Campaigners call for fully accessible disabled toilets on every hospital ward
24 January 2020, 00:15 | Updated: 24 January 2020, 03:31
Disability campaigners are calling for every NHS ward to be equipped with a fully accessible disabled toilet in the future.
It comes in response to a government announcement of £500,000 of funding to install Changing Places facilities at acute hospitals in England.
The initial cash boost will only lead to 16 additional toilets, at 10 NHS trusts.
But ministers have defended the size of the investment, insisting it is part of a wider package, with an additional £1.5m to come.

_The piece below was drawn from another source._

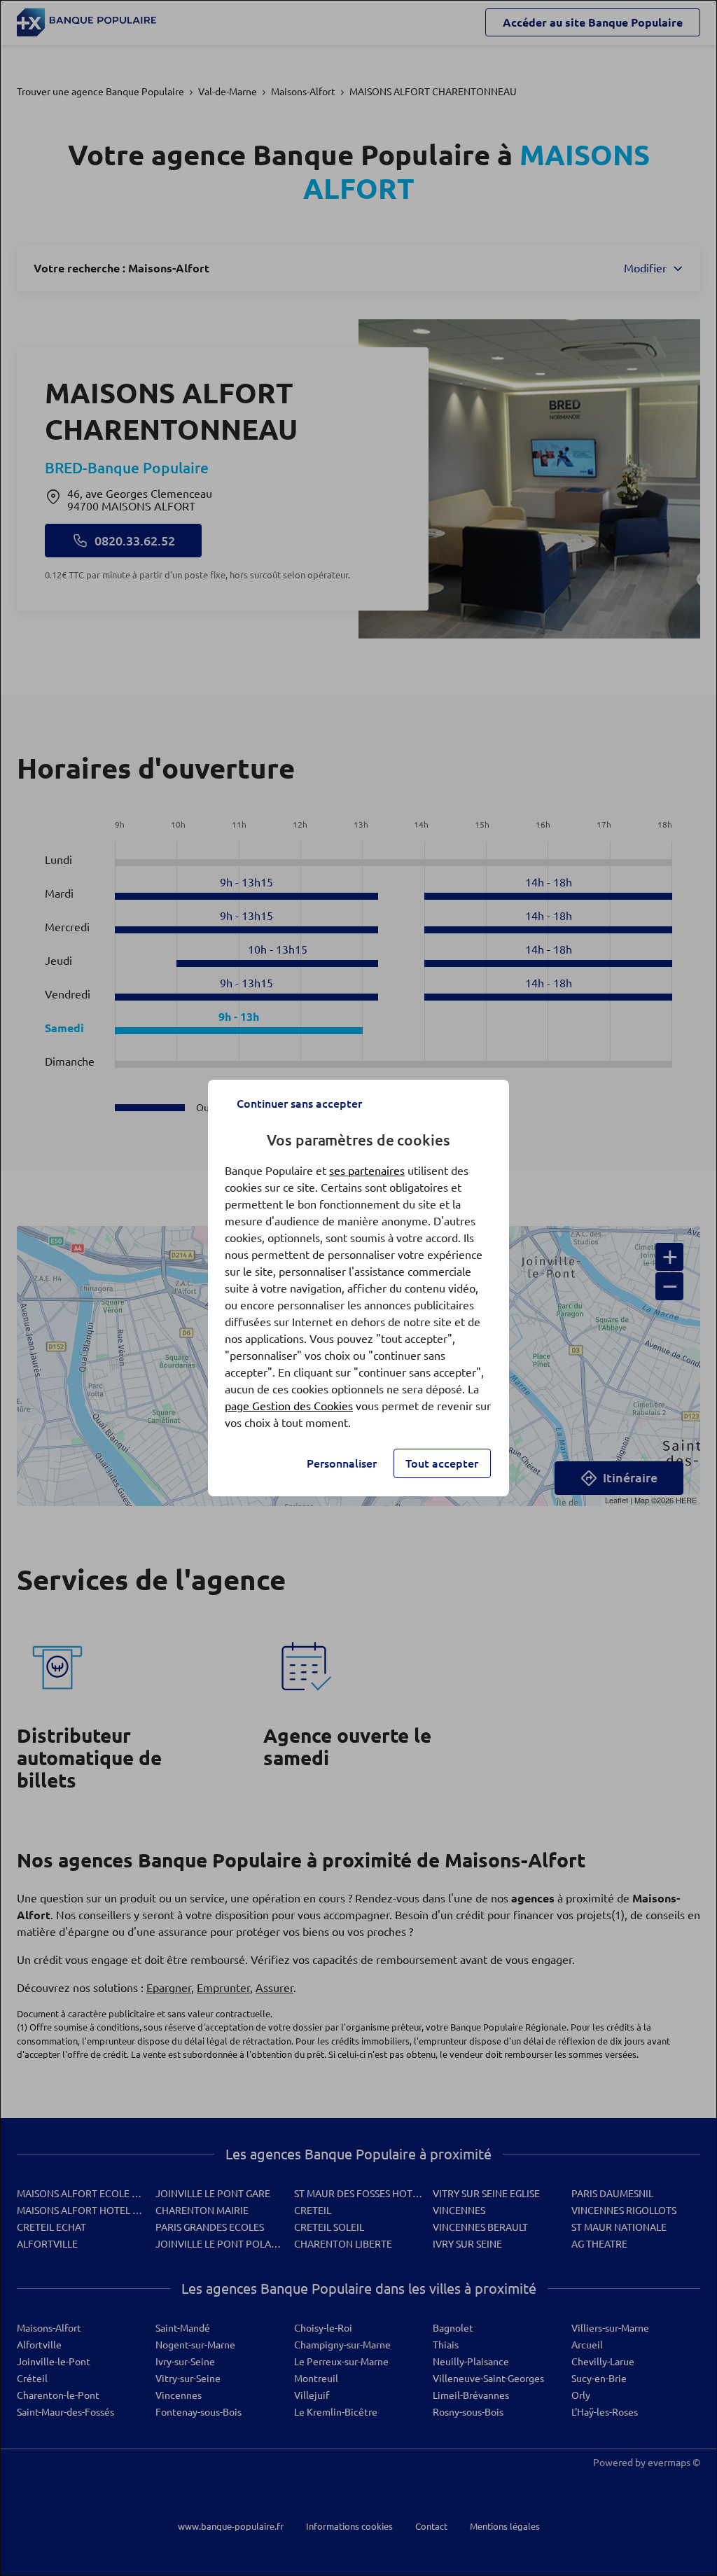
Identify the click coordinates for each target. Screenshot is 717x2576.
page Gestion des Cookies (289, 1406)
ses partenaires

Anna Morell, from Disability Rights UK, has welcomed the move as a "first step" but urged more ambitious action.
She told Sky News: "There are a quarter of a million people who need to use these facilities across the country. It would be amazing to see them in every hospital, and what we'd like to see in time is one on every ward - just like with [standard] toilets."
There are currently just over 50 Changing Places in NHS buildings in England, according to the Department of Health and Social Care.
It is hoped that number will double "eventually" to more than 100, as a result of the new funding.
Kerry Thompson, 40, from Milton Keynes, has been campaigning for more fully accessible disabled toilets in public buildings for many years.
She has muscular dystrophy and uses a wheelchair - and therefore relies on the hoist in such facilities to go to the toilet when she's out of the house.
Kerry told Sky News: "I'm an adult, I live with my husband, and I want to be able to go out and do a food shop, or go for dinner with my girlfriends, just the simple things in life that people take for granted.
"I'm not expecting everyone to understand what these toilets mean, but when I say they're life changing, they really are."
Close to her home there are only a handful of the special toilets, including one at the MK Gallery, which was installed when it was refurbished in 2019 with funding from the MK Community Foundation. It's already making a big difference for Kerry.
"It's meaning I can come out and enjoy myself, instead of being stuck in the same four walls, not enjoying life," Kerry added.
Today's announcement on NHS buildings follows a government consultation last year on making the building more of the facilities at shopping centres, supermarkets, cinemas and stadiums.
Caroline Dinenage MP, the minister for care, admits there is "still got a long way to go" before the facilities are widespread.
She told Sky News: "We want many more hospitals, as they're planning maybe expansion projects and redevelopments to think about Changing Places facilities. Also we're pledging to build many more hospitals, 40 new NHS hospitals, and we want to make sure that they also think about getting Changing Places in those developments."
The facilities are designed for "severely disabled" people and those with "profound learning disabilities".
They are larger than a standard disabled toilet and come fitted with specialist equipment, such as a hoist and a height adjustable bench.
Without them, disabled people or carers can be forced to change on a dirty floor, or limit what they eat and drink when out of the house.
Each Changing Place typically costs £27,000-£35,000. The number of them in public buildings in England has increased from 140 in 2007 to around 1,400 today.